- About this exercise -
For the string "will", find every matching line in the records and copy it.

--- Data for the task Enclosed Below ---

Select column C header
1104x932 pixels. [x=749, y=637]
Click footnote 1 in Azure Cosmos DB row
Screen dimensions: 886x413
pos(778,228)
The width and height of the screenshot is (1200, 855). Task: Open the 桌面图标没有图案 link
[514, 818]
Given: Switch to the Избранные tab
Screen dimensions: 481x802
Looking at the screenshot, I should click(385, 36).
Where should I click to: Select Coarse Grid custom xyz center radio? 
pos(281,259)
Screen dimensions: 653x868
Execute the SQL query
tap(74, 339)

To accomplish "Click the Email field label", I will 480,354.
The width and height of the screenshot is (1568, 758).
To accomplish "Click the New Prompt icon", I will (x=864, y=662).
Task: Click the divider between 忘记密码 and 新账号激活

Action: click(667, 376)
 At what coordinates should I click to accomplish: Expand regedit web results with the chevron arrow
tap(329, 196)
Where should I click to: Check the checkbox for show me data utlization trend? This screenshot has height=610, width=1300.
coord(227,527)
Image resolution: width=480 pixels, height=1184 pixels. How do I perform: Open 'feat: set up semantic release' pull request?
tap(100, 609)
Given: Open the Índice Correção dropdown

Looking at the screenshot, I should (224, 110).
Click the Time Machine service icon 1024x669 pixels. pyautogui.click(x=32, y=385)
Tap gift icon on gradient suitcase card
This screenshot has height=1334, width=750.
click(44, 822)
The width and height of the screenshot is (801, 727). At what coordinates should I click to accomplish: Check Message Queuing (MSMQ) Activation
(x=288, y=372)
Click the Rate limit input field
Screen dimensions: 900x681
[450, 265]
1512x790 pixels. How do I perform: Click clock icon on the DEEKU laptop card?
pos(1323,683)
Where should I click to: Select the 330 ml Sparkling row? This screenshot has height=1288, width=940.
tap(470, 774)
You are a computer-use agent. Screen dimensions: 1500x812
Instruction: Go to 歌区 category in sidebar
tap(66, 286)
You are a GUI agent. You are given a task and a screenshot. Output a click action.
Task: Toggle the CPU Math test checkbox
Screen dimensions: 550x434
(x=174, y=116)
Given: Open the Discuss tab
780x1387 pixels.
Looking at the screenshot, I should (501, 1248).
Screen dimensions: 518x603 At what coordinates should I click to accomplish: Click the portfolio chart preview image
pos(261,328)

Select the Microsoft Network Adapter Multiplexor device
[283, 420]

--- End of Enclosed Data for the task ---

- Finished task -
To accomplish "Click the Email field label", I will 480,354.
To accomplish "Click the New Prompt icon", I will (x=864, y=662).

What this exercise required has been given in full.